Er is geen expliciete bagatel

Zoals ik al eerder heb aangegeven, dient de toepasselijkheid van de wet wat mij betreft duidelijk te worden afgebakend. Het zou bijvoorbeeld bijzonder onwenselijk zijn als de OPTA zou gaan proberen om alle (open) WiFi-netwerkjes in Nederland te lokaliseren en te gaan toetsen of ieder daarvan naar het oordeel van de OPTA wel voldoet aan het nieuwe artikel 7.4a Tw. Desalniettemin is er in de wet en toelichting geen uitdrukkelijke tekst van die strekking te vinden. Ook al ligt een impliciete bagatel overduidelijk in de rede, een expliciete ontbreekt.

Naar een redelijke invulling en beperking van het toepassingsgebied

Hoe kan een handhavende autoriteit dan toch kiezen om de wet niet of minder strikt te handhaven ten opzichte van de wildgroei aan kleinschalige lokale WiFi-netwerken en deze keuze duidelijk communiceren en motiveren? Een eerste mogelijkheid is om bij het communiceren van de prioriteitsstelling in handhaving, bijvoorbeeld in een persbericht als deze, uitdrukkelijk aan te geven dat het handhaven van artikel 7.4a ten opzichte van kleinschalige WiFi-netwerken geen prioriteit verdient en verkrijgt. De motivering kan bijvoorbeeld zijn dat handhaving op deze schaal praktisch onuitvoerbaar, te duur en disproportioneel zou zijn.

Maar wat als er bijvoorbeeld een handhavingsverzoek zou binnenkomen? Bijvoorbeeld een bijdehante scholier die in de klas gewoon pornhub wil kijken en zich belemmerd voelt door een filtermaatregel van de school op het WiFi-netwerk. Of wellicht iets minder absurd en (in moreel opzicht) minder op voorhand duidelijk: een universitaire student die nu.nl wil kunnen lezen in de collegezaal, of met bittorrent iets wil uitwisselen, terwijl dat geblokkeerd is. Daar zal toch een inhoudelijke toets op moeten (kunnen) plaatsvinden. (Een écht bijdehante scholier of student hackt overigens vrij gemakkelijk om filters heen, maar vooruit).

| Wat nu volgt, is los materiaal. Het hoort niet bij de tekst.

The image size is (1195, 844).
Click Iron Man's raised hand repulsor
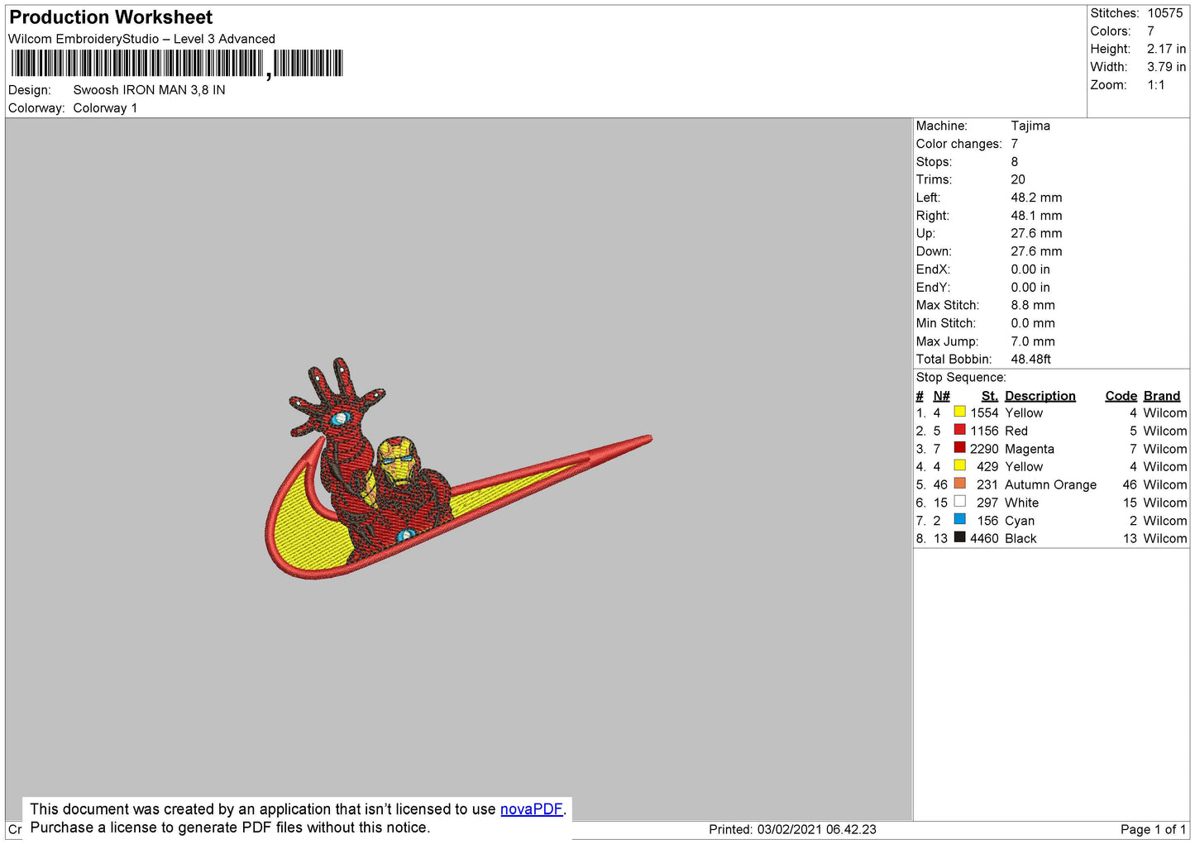[x=339, y=419]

Ik vind er veel voor te zeggen om personen en instellingen die bijvoorbeeld binnen hun eigen terrein (kan ook gehuurd zijn) internettoegang aanbieden, of iemand die dat helemaal niet beroepsmatig doet (WiFi-toegang aan je buurman geven), in grote mate vrij te laten in het stellen van beperkingen die zij willen opleggen ten aanzien van hun lokale netwerk. Wat mij betreft wordt het begrip "aanbieder van internettoegangsdiensten" dan ook zo opgevat dat dergelijke 'aanbieders' niet onder de wet vallen. Nu er geheel geen definitie van het begrip in de wet staat, kan er wat mij betreft moeilijk iets op tegen zijn om dit begrip zo op te vatten. Pragmatisch redenerend, zou een te strikte toepassing/handhaving bovendien tot vrij rigoureuze en onwenselijke maatregelen van scholen of andere instellingen kunnen leiden. Een redenering als 'indien we zelfs geen porno mogen blokkeren, dan bieden we maar helemaal geen internettoegang meer op school' zou bijvoorbeeld denkbaar kunnen zijn.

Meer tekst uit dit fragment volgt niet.